▶ _Tâches proposées_:
[A] D'après l'extrait sur le remariage de Mathurine GANDRIAU, quel délai la loi de l'époque imposait-elle à une veuve avant de contracter un nouveau mariage ?
[B] Poursuivez l'extrait sur le remariage de Mathurine GANDRIAU à partir de sa dernière phrase.

▶ _Extrait à lire_:
Les faits se passent en 1670. La France est encore sous le régime de l’édit de Nantes, ce n’est pas pour valider un mariage non reconnu par l’église catholique que ce contrat a été établi. D’ailleurs, Gilles VANDÉ étant décédé, sans avoir procréé, il n’y aurait eu que peu d’intérêt à cela, d’autant plus que Mathurine GANDRIAU, s’est remariée très rapidement après le décès de son premier mari.
Il y a toutefois un élément qui mérite d’être signalé. Selon la loi (délais de viduité [1]) en vigueur à l’époque, une veuve devait observer un délai de 300 jours avant de contracter un nouveau mariage.
Or le notaire a établi un premier contrat VANDÉ/GANDRIAU le 25 mai 1670 et le second OGIER/GAUDRIAU, le 28 décembre de la même année, mais le mariage de ces derniers n’a été célébré qu’en janvier 1671, de ce fait, la mariée était parfaitement en règle.
Après réflexion, une hypothèse m’est venue à l’esprit.
Gilles VANDÉ était le frère d’Hélène, tous deux enfants de Françoise CLERJEAUD. Probablement faisait-il déjà partie de la communauté familiale avant son mariage. En épousant Gilles VANDÉ, Mathurine GANDRIAU entrait elle-aussi dans la communauté. On ne sait pas depuis combien de temps ce couple était marié. Peut-être Gilles VANDÉ était-il malade et le mariage a-t-il eu lieu sans avoir eu le temps de faire établir le contrat ouvrant à Mathurine l’accès à la communauté familiale. Quand elle s’est remariée, Jean OGIER était étranger à la famille VANDÉ, pour qu’il soit admis dans la communauté, il fallait que Mathurine en fasse déjà partie et ait fait légaliser son entrée en y apportant une dot. puis en tant que veuve VANDÉ, elle a pu faire entrer son nouveau mari dans la communauté moyennant selon l’usage, un apport qu’il a effectué en argent, vaisselle et céréales.
Le mystère n’est pas résolu pour autant. Rien ne peut confirmer mon hypothèse.
Il eût-été plus simple que Mathurine GANDRIAU et Jean OGIER entrent tous deux dans la communauté moyennant les mêmes conditions pour chacun. Existait-il chez les VANDÉ, une sorte de règle éthique pour empêcher cela ?
Pourquoi l’acte de mariage religieux est-il resté introuvable. Peut-être la cérémonie a-t-elle eu lieu dans une autre paroisse et que les nombreuses lacunes existant dans les registres m’ ont empêché de le retrouver.

▶ _Données extraites_:
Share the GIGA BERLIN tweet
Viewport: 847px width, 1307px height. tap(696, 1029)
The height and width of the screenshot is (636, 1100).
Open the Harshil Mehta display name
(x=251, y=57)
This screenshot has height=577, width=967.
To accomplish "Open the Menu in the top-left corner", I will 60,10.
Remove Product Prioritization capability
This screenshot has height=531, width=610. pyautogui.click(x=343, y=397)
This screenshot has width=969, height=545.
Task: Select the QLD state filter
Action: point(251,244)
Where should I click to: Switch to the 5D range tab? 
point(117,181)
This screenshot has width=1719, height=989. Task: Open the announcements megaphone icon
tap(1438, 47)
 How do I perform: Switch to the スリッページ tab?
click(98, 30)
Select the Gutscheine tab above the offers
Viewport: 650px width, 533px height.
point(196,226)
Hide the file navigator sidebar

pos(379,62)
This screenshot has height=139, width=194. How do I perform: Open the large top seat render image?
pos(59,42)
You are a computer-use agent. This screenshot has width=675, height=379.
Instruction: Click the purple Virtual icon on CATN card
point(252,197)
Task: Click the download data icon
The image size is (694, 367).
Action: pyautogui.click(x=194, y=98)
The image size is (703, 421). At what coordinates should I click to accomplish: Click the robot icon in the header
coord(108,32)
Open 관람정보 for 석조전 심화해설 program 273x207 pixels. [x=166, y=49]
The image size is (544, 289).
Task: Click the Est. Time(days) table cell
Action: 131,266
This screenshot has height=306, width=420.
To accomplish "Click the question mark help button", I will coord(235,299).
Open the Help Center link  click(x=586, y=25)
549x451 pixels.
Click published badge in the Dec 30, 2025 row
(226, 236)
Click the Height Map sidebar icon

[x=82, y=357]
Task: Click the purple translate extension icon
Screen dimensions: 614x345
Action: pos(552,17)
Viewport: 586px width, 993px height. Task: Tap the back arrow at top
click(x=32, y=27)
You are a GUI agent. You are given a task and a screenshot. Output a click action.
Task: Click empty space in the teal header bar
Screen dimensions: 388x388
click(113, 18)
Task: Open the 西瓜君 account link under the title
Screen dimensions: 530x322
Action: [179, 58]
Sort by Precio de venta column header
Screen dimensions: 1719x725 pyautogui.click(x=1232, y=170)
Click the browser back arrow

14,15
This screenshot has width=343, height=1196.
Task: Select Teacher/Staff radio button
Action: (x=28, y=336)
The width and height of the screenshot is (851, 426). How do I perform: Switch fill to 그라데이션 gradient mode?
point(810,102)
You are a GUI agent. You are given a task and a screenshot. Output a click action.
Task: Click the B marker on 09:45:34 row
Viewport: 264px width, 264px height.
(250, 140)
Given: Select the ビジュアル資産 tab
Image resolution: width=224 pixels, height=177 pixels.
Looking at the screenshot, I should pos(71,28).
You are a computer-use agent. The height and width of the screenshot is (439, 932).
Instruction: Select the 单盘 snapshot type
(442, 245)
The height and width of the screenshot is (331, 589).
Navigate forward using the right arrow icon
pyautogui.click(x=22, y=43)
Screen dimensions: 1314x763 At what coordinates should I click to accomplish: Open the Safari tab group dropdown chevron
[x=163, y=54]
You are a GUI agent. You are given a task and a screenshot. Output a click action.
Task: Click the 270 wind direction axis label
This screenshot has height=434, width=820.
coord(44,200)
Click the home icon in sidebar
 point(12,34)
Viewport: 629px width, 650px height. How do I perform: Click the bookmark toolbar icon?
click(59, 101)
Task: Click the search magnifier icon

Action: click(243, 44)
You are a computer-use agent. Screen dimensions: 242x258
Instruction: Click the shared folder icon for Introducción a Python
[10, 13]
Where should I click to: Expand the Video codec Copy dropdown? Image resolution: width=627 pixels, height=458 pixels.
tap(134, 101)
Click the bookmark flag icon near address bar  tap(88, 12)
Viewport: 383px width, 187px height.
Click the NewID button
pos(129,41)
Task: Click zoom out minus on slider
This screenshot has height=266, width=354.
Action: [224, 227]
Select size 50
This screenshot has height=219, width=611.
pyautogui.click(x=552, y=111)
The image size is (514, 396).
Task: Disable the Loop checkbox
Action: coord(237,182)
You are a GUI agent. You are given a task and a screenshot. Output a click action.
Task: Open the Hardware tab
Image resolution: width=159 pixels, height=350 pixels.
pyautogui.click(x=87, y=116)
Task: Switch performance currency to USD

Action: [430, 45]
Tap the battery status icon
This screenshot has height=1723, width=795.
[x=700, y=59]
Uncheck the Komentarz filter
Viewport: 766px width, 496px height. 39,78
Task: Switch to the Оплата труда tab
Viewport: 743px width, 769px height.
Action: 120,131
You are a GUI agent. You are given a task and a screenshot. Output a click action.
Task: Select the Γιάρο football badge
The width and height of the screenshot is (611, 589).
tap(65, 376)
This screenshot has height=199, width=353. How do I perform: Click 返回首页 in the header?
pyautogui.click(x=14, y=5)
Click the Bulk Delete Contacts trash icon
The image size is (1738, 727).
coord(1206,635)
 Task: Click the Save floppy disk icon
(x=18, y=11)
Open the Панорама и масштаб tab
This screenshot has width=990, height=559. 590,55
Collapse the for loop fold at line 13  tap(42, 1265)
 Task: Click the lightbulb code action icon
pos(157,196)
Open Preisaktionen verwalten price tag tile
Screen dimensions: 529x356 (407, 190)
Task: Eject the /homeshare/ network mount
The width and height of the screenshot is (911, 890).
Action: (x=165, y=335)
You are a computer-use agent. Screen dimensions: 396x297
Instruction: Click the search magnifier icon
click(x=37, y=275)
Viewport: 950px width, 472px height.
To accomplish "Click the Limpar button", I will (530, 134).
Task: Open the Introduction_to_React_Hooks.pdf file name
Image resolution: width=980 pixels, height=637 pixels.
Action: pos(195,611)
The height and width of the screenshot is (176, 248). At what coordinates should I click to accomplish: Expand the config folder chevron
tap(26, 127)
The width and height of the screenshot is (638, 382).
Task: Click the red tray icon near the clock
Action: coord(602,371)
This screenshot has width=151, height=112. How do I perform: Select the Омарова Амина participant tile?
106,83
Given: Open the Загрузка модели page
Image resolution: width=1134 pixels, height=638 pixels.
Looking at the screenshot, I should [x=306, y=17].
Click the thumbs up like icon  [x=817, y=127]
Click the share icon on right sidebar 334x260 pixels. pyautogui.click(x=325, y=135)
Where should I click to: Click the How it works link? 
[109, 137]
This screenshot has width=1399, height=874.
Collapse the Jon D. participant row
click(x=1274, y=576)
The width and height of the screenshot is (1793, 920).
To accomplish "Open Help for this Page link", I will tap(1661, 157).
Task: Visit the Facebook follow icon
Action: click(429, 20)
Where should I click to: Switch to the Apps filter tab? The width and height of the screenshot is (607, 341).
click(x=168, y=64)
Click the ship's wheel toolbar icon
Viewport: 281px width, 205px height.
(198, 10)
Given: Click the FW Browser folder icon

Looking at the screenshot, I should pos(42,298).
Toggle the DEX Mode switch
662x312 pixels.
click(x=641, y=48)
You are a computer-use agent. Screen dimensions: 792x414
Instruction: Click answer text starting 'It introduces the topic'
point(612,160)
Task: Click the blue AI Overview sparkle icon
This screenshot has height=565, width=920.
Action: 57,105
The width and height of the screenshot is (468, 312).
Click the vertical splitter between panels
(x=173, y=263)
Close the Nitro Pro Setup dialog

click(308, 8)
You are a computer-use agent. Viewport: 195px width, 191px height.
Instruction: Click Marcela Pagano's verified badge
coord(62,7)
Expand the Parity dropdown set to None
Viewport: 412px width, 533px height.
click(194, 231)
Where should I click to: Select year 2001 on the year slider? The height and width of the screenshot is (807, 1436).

▶ _Corrigé_:
[A] Un délai de 300 jours.

[B]
Peut-être est-ce la communauté qui a été fondée peu avant le mariage de Gilles VANDÉ et Mathurine GANDRIAU, mais le mariage de Christophe DESCHAMPS et Hélène VANDÉ ayant été célébré en 1664, cela semble improbable, d’autant plus que Françoise GANDRIAU, pour être seule membre de la communauté, devait être veuve.
A cette époque, dans le milieu rural, la création d’une communauté familiale entre parents, enfants et conjoint(e)s, permettait de sauvegarder le patrimoine en évitant le partage des biens et des terres au moment des mariages (dot) ou des décès (héritage). Tous travaillaient à faire fructifier l’exploitation, dont les fruits étaient répartis en fonction des clauses de ladite communauté dans lesquelles étaient généralement précisées les répartitions en cas de résiliation, naissances ou décès.
Il faut souligner d’autre part, que le minutier de 1670 est le premier mis en ligne par les archives départementales de Vendée, dans la liste de l’étude de Pierre CAILLEAU. Premier numérisable ou premier de son exercice ?
De plus, le contrat de mariage VANDÉ/GANDRIAU a été inscrit à la page 1.
Le notaire n’était-il pas encore tout à fait opérationnel avant le 25 mais 1670 ?
Cela peut constituer une seconde hypothèse qui expliquerait la raison pour laquelle Maître CAILLEAU a enregistré ce contrat qu’il avait en instance, sachant que Gilles VANDÉ était malheureusement décédé entre-temps, mais que pour des raisons administratives ou fiscales, le minutier n’a pu être ouvert avant cette date ?
Ce contrat posthume (Cmg1) aurait été destiné à officialiser les conditions d’entrée de Mathurine dans la communauté afin qu’elle puisse faire valoir ses droits en cas de résiliation ou pour les besoins d’une succession même si entre-temps elle était remariée.
En effet, le contrat de mariage (Cmg2) concernant son union avec Jean OGIER, ne mentionne que l’apport de ce dernier dans la communauté.
Finalement, cette seconde hypothèse me semble plus plausible que la première mais je crains que malgré la poursuite de mes recherches, aucune réponse probante ne puisse être apportée.
Non élucidée également la raison qui a poussé Mathurine à épouser un autre homme si rapidement après le décès de son premier mari. Moins d’un an s’est écoulé entre les deux mariages et dès 44 jours elle s’était déjà engagée par contrat avec
Jean OGIER, avec il faut le préciser, le soutien de sa belle-mère et de ses beau-frère et belle-soeur.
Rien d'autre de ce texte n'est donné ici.